The Liberia Chamber of Commerce (LCC) has concluded its first Business Luncheon. The Monthly Business Luncheon is a forum where policy and decision makers exchange views on trending economic issues, business experiences.

During the one-day program at a local hotel in Sinkor, LCC President J. Wendell Addy gave information on the Chamber’s program activities as it relates to trade policy, advocacy and advice to the private sector.

Speaking further, Mr. Addy said Liberians should work together in order to create attractive investment Climate in the country. Mr. Addy called on Liberians and their partners to work together in revising the economy.

He said to achieve this, the issue of work permit, residence permit should be look at to entice investors who want to do business in the country. “We are working with ministries of Justice, Labor among others to have all of these documents that are required,” he said.

According to him, the LCC is willing to work with businesses in the country in order to move the economy to appreciable level that everyone will be proud off. This, he said the private sector is ready to take the lead in such endeavor as partner to the Liberian Government.

During the Luncheon at a local hotel in sinkor, the Minister of Commerce and Industry, Wilson K. Tarpeh, Minister of Finance and Development Planning, Samuel Tweah and Geoffrey Oestriecher, Resident Representative of the World Bank/International Monetary Fund (IMF) served as panelists and gave their expertise.

Some of the topics highlighted by the speakers include: the functions and roles of their respective entities and other stakeholders in de-risking the private sector for economic expansion, growth and sustainability; program agenda for the business community; the consultative decision making process in the formulation of policies, regulations and laws affecting businesses and the economy across line ministries, agencies and international institutions where applicable; the challenges, and prospects of private sector business environment among others.

For his part, Commerce Minister Wilson Tarpeh said his ministry will ensure a proper and friendly partnership with the private sector aim at making it vibrant for everyone.

“Private investors will need a meaningful security and we are willing to support a private sector that will work toward a rule-based economy and there will be no exception to this,” he said.

Minister Tarpeh also said anything that is locally produced will be protected and import will be restricted, saying “we want to support a private sector that is rules base so they can be able to stand the time.
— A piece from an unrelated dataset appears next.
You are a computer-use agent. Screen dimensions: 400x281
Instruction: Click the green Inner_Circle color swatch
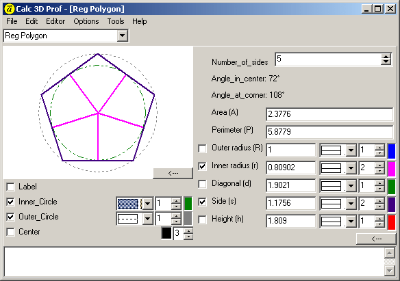[188, 203]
We will consult with you at all times. We will need help from LCC to build the capacity of small businesses.”

Also speaking, Finance Minister Samuel Tweah said the gathering was critical to the country and pledged his unflinching supports to the already existing relationship.

“We need to walk the walk ensuring the success of the economy. It is possible for all of us. We should ensure that we are all on the same page at the same time through practical actions to achieve,” he said.
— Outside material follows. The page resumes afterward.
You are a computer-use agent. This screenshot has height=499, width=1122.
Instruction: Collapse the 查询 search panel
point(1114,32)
Minister Tweah also said it is in the plan of the government to elevate the business climate and significantly ensure the private sector moves in the right directions.

“Liberian businesses that are doing well need to be supported. We don’t need to create additional laws, we need to implement those existing laws,” he added. For his part, IMF Resident Representative, Geoffrey Oestriecher pledged the unflinching supports of his office in helping the private sector in Liberia.